A multiscale model of vascular function in chronic thromboembolic pulmonary hypertension

TL;DR

This study develops a multiscale fluid dynamics model to simulate CTEPH hemodynamics and BPA therapy, aiding in treatment planning for inoperable patients by predicting optimal lesion targets.

Contribution

The paper introduces an integrative multiscale model combining CT-derived geometry and fractal vessel representation to simulate CTEPH and BPA therapy effects.

Findings

Model accurately predicts increased pulmonary arterial pressure in severe CTEPH.

Simulation shows flow and pressure decrease distal to lesions and increase in unobstructed regions.

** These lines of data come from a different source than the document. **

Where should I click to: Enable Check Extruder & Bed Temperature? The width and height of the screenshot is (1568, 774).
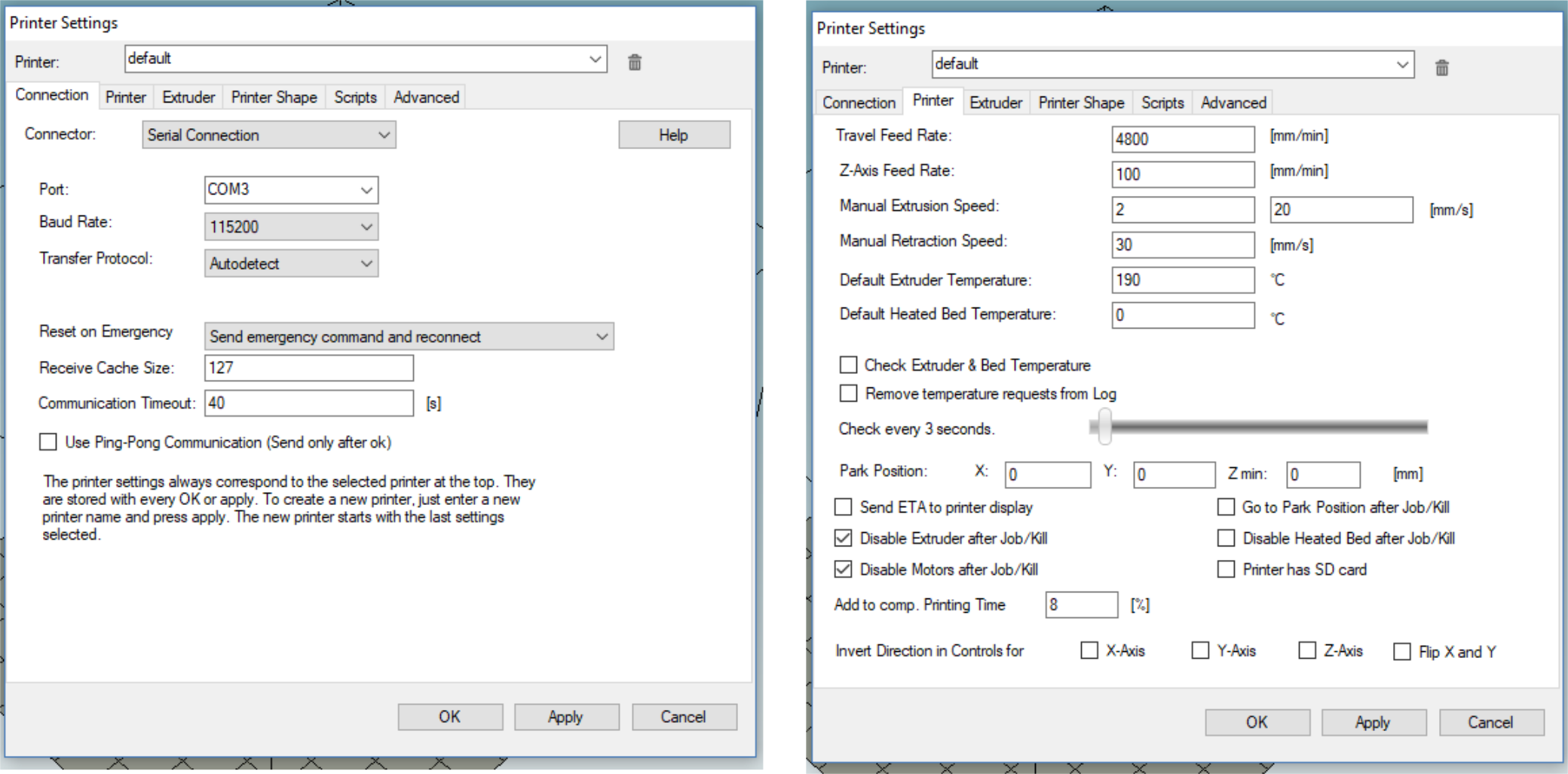849,365
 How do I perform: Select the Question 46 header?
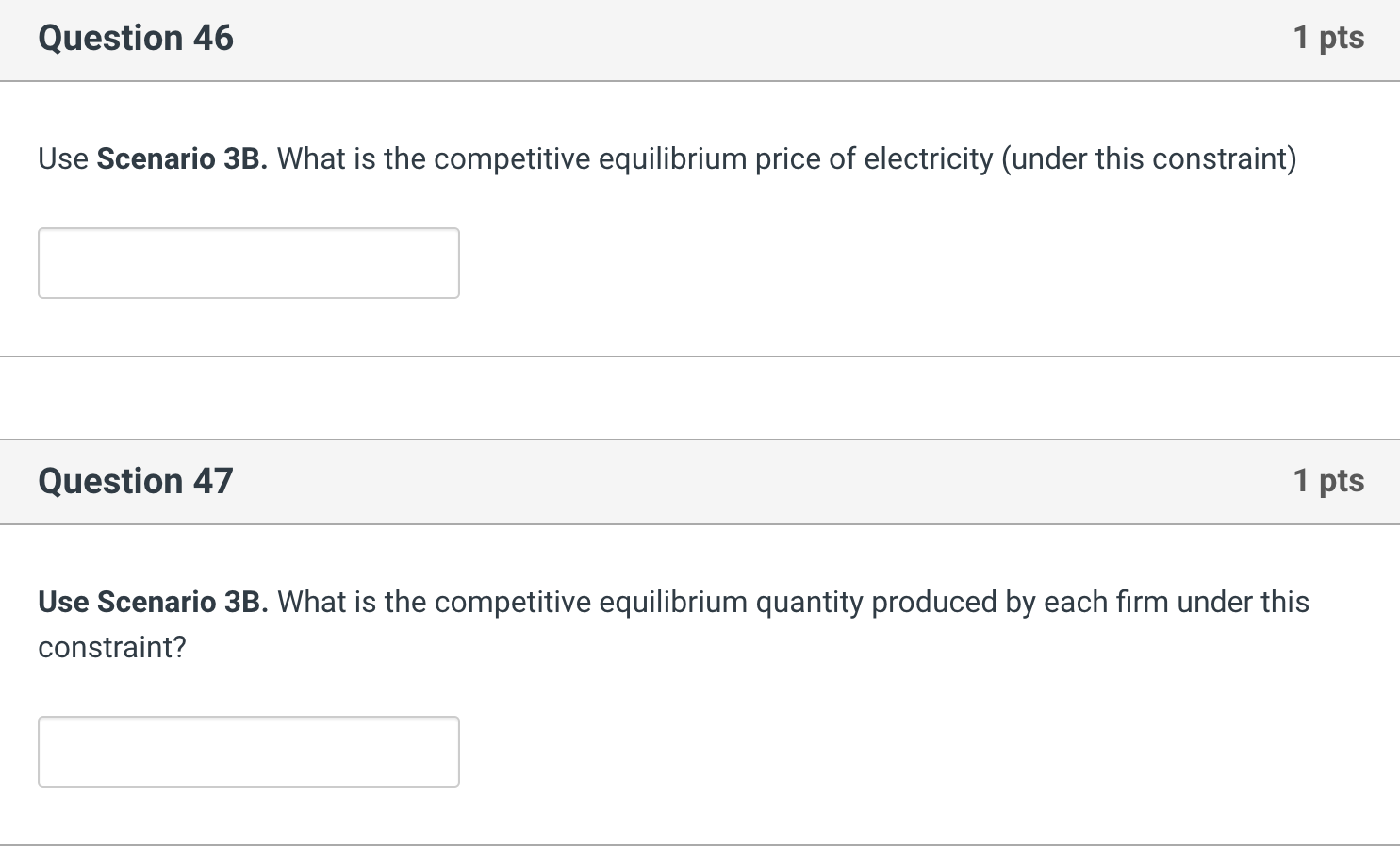pos(135,38)
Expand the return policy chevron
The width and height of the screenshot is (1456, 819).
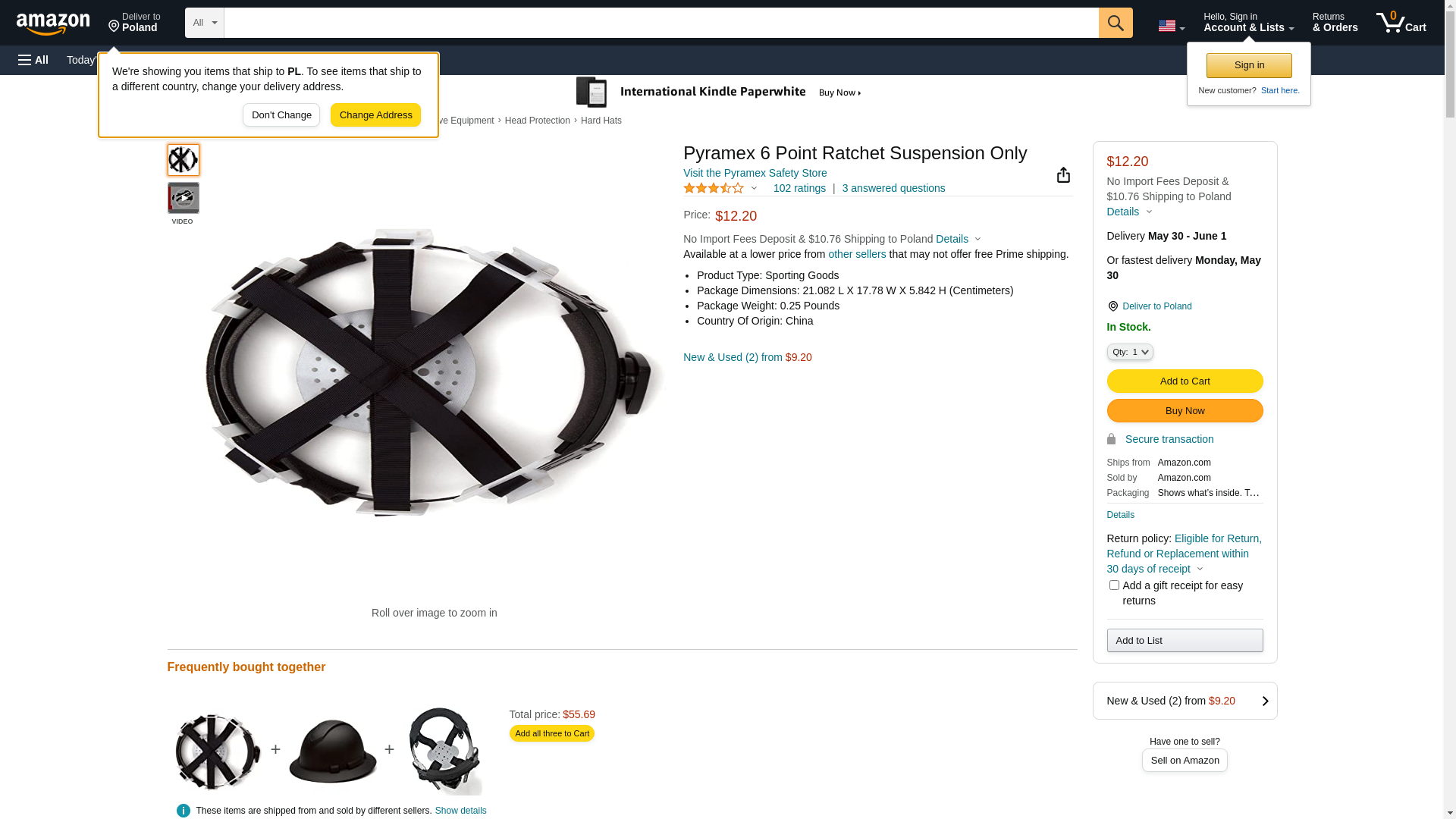(x=1200, y=569)
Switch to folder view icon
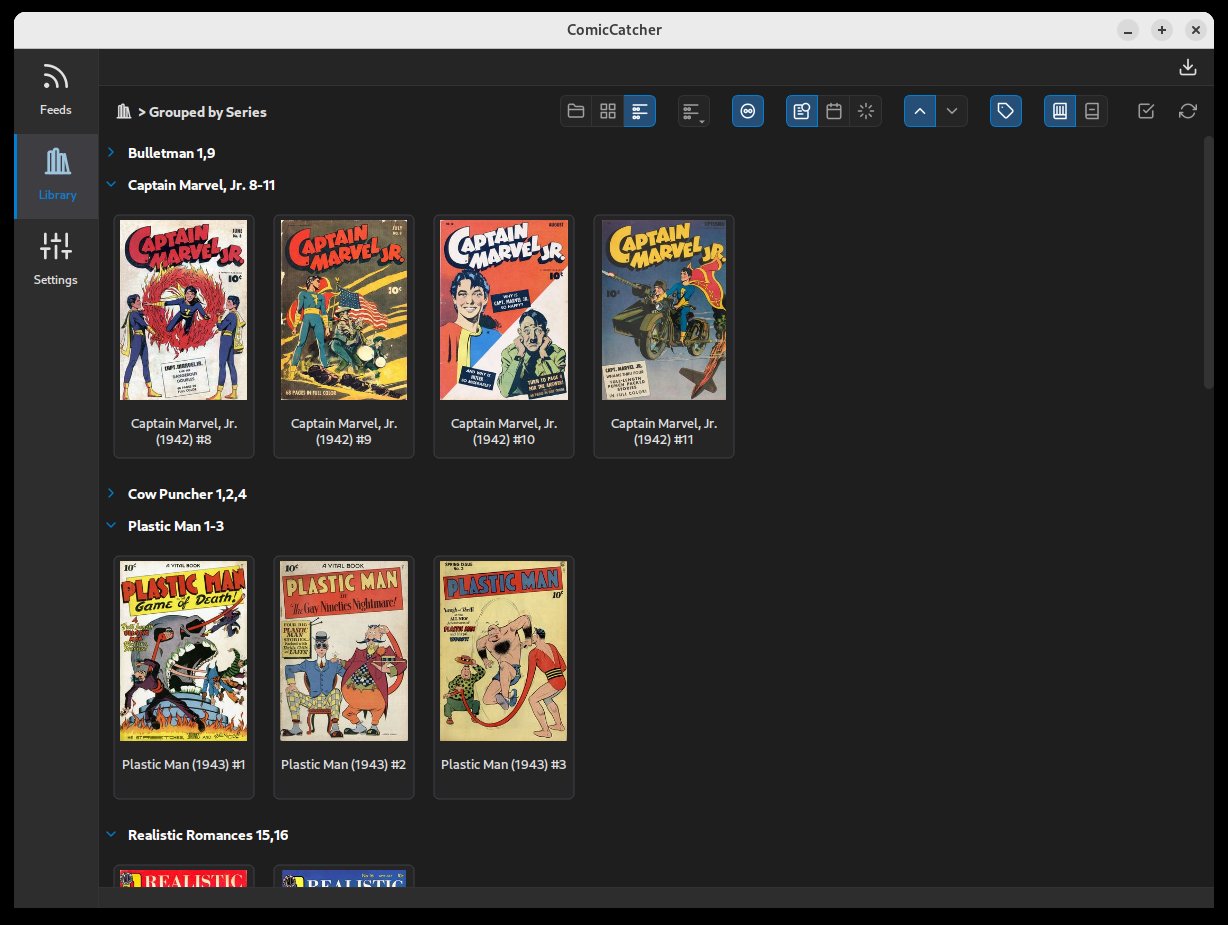 tap(576, 111)
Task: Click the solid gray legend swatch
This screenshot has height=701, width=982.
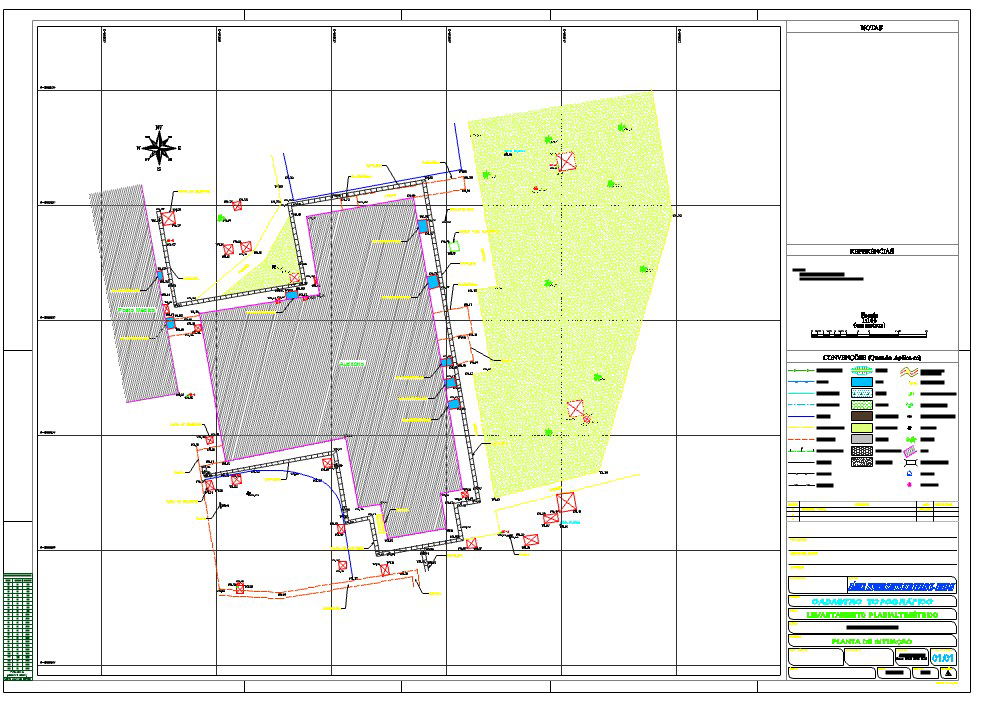Action: click(x=860, y=439)
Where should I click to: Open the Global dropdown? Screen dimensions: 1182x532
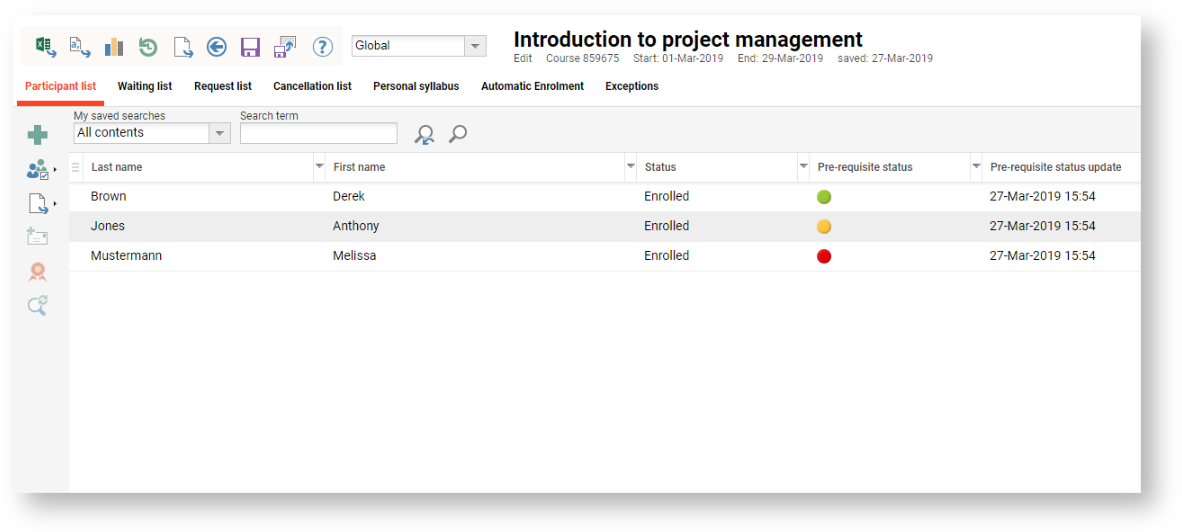475,46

The pipeline helps identify optimal lesions for BPA treatment in inoperable patients.

Abstract

Chronic thromboembolic pulmonary hypertension (CTEPH) is caused by recurrent or unresolved pulmonary thromboemboli, leading to perfusion defects and increased arterial wave reflections. CTEPH treatment aims to reduce pulmonary arterial pressure and reestablish adequate lung perfusion, yet patients with distal lesions are inoperable by standard surgical intervention. Instead, these patients undergo balloon pulmonary angioplasty (BPA), a multi-session, minimally invasive surgery that disrupts the thromboembolic material within the vessel lumen using a catheter balloon. However, there still lacks an integrative, holistic tool for identifying optimal target lesions for treatment. To address this insufficiency, we simulate CTEPH hemodynamics and BPA therapy using a multiscale fluid dynamics model. The large pulmonary arterial geometry is derived from a computed tomography (CT) image, whereas a fractal tree represents the small vessels. We model ring- and web-like lesions, common in CTEPH, and simulate normotensive conditions and four CTEPH disease scenarios; the latter includes both large artery lesions and vascular remodeling. BPA therapy is simulated by simultaneously reducing lesion severity in three locations. Our predictions mimic severe CTEPH, manifested by an increase in mean proximal pulmonary arterial pressure above 20 mmHg and prominent wave reflections. Both flow and pressure decrease in vessels distal to the lesions and increase in unobstructed vascular regions. We use the main pulmonary artery (MPA) pressure, a wave reflection index, and a measure of flow heterogeneity to select optimal target lesions for BPA. In summary, this study provides a multiscale, image-to-hemodynamics pipeline for BPA therapy planning for inoperable CTEPH patients.